**Task description:** Begin at the line that has "Click the RON 209.25 discounted price" and stop after the line that has "[x=1252, y=85]". Reproduce those lines with every "pixels" changed to "px" and nothing else altered.

**Given data:**
:::

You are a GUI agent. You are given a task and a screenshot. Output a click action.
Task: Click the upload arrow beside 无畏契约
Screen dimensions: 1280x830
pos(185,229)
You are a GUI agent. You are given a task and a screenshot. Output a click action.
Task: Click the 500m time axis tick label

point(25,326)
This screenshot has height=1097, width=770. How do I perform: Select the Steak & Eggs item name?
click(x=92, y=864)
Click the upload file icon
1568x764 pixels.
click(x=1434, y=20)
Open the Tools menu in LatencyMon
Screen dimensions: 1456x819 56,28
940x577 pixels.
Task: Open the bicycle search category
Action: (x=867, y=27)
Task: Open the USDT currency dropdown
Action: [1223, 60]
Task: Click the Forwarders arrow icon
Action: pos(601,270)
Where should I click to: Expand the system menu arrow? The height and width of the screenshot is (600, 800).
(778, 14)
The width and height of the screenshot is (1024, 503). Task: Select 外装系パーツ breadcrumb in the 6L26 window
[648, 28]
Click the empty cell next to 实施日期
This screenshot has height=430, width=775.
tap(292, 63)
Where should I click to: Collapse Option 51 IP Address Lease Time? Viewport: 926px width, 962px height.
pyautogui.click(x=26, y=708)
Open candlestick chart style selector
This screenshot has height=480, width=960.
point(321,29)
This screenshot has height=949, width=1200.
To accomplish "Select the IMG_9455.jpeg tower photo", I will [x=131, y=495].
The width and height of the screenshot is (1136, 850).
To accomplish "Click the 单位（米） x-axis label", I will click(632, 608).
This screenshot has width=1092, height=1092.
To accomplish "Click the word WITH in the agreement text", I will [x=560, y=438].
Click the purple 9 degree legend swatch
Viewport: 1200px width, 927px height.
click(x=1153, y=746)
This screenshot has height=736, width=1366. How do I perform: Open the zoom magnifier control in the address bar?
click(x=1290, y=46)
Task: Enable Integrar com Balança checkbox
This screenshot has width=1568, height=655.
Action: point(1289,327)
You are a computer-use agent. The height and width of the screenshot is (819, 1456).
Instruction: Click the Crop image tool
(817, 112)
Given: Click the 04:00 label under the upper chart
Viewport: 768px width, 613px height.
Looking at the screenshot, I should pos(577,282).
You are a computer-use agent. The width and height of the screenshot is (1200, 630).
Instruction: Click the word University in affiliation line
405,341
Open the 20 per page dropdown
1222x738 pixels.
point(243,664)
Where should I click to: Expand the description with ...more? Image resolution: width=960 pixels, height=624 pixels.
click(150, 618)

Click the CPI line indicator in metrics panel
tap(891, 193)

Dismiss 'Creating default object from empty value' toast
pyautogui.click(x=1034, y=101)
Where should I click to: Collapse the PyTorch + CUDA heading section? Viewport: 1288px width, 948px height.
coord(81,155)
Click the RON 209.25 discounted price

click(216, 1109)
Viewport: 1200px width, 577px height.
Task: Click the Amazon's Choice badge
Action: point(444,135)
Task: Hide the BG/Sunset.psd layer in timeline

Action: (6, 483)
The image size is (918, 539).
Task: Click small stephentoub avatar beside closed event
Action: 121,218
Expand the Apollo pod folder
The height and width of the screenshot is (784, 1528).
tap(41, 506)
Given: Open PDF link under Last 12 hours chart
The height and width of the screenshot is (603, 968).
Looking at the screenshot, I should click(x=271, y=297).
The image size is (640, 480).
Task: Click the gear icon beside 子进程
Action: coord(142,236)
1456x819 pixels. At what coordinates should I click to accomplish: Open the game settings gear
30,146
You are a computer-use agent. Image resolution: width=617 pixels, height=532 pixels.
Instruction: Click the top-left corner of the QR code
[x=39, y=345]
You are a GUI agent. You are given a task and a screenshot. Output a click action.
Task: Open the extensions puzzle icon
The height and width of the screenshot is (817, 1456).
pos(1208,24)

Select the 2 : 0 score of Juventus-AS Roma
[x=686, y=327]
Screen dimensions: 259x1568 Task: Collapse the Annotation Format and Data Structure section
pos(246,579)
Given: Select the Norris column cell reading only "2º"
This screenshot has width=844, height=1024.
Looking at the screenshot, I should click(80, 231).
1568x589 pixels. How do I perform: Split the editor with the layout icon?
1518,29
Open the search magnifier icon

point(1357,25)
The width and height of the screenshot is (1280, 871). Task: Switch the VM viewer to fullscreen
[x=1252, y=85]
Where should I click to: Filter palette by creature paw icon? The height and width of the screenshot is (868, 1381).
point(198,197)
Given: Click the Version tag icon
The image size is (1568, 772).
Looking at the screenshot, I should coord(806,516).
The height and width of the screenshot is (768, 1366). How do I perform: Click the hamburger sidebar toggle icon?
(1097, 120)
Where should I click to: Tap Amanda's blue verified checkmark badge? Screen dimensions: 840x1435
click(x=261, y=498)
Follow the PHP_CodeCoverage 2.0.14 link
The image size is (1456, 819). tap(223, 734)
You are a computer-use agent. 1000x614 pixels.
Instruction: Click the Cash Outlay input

:::

**Output for this task:**
Click the RON 209.25 discounted price

click(216, 1109)
Viewport: 1200px width, 577px height.
Task: Click the Amazon's Choice badge
Action: point(444,135)
Task: Hide the BG/Sunset.psd layer in timeline

Action: (6, 483)
The image size is (918, 539).
Task: Click small stephentoub avatar beside closed event
Action: 121,218
Expand the Apollo pod folder
The height and width of the screenshot is (784, 1528).
tap(41, 506)
Given: Open PDF link under Last 12 hours chart
The height and width of the screenshot is (603, 968).
Looking at the screenshot, I should click(x=271, y=297).
The image size is (640, 480).
Task: Click the gear icon beside 子进程
Action: coord(142,236)
1456x819 px. At what coordinates should I click to accomplish: Open the game settings gear
30,146
You are a computer-use agent. Image resolution: width=617 px, height=532 px.
Instruction: Click the top-left corner of the QR code
[x=39, y=345]
You are a GUI agent. You are given a task and a screenshot. Output a click action.
Task: Open the extensions puzzle icon
The height and width of the screenshot is (817, 1456).
pos(1208,24)

Select the 2 : 0 score of Juventus-AS Roma
[x=686, y=327]
Screen dimensions: 259x1568 Task: Collapse the Annotation Format and Data Structure section
pos(246,579)
Given: Select the Norris column cell reading only "2º"
This screenshot has width=844, height=1024.
Looking at the screenshot, I should click(80, 231).
1568x589 px. How do I perform: Split the editor with the layout icon?
1518,29
Open the search magnifier icon

point(1357,25)
The width and height of the screenshot is (1280, 871). Task: Switch the VM viewer to fullscreen
[x=1252, y=85]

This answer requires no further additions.